Groundhog Envy

Where you live is without a doubt the biggest factor in what kind of game you hunt most often. After all, hunting far from home always involves the two things in shortest supply—time and money.

For Western varmint hunters like me, who have a good supply of ground squirrels (prairie dogs) available for shooting, groundhogs/woodchucks are an exotic species only slightly less desirable than an African lion. It all leads to what I call "groundhog envy."

In my opinion, spotting, stalking and making a successful long-distance shot on a wary groundhog is much more like hunting than shooting our local gophers is. In fact, around here no one uses the term, "gopher hunting," because it's just not accurate. We say, "gopher shooting." After all, the common technique is to grab a rifle and ammo, go sit on a hillside and shoot until the ammo runs out. Okay, I'll admit that has its upside as well because I enjoy chasing gophers, but calling it hunting is just too much of a stretch—it's shooting.

I've done just enough hunting of large Eastern woodchucks to know I like it and would love to do more, but the nearest shootable populations are a week's drive away. I didn't even shoot my first groundhog until 2 years ago when attendance at an Eastern-based conference gave me the idea that if I stayed a few extra days, I could maybe arrange a groundhog hunt.

In my case, I contacted a similarly minded Eastern hunter who was willing to help me out. He went so far as to drive me around to some good locations where he has permission to hunt, lend me a rifle and make sure I had the right small game license. I was more than willing to return the favor with a Western varmint hunt, but he wasn't particularly interested. So, I filled his gas tank and made sure he was able to take his wife out for a nice dinner. It was incredibly generous on his part, but then that's the hunting community.

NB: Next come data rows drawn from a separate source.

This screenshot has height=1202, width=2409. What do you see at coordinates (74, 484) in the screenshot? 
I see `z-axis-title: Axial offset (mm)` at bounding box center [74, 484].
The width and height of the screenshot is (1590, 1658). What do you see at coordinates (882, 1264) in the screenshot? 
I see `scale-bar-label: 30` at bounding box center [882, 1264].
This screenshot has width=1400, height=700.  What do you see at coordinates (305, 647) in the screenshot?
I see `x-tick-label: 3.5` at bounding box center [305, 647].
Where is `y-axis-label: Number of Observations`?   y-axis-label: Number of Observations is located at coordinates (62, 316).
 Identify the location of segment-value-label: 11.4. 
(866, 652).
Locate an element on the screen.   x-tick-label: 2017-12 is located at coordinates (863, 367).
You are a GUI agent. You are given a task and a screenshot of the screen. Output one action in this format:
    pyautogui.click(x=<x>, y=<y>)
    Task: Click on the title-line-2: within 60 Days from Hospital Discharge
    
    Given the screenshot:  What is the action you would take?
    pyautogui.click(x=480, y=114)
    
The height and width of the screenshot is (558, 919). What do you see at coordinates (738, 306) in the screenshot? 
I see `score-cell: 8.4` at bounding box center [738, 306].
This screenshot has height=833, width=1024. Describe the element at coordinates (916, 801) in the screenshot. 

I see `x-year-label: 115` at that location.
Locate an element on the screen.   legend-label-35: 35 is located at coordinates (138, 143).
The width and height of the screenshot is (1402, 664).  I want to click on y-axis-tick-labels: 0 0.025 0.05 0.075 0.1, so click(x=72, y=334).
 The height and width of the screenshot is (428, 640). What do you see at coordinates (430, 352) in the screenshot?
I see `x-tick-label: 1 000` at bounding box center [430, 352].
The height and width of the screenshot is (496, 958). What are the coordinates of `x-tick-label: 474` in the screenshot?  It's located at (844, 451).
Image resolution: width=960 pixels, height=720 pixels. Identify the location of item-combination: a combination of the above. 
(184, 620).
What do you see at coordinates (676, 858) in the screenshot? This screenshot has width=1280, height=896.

Here's my point for all this rambling: Cross-country hunts for small game can be done relatively cheaply without the need for expensive tags and truckloads of gear. There's no need to be envious of varmint hunting opportunities on the other side of the continent as long as hunting communities such this one exist. Hit the forums and get to know people … you just might find someone who has varmints or predators to hunt and still believes in the barter system.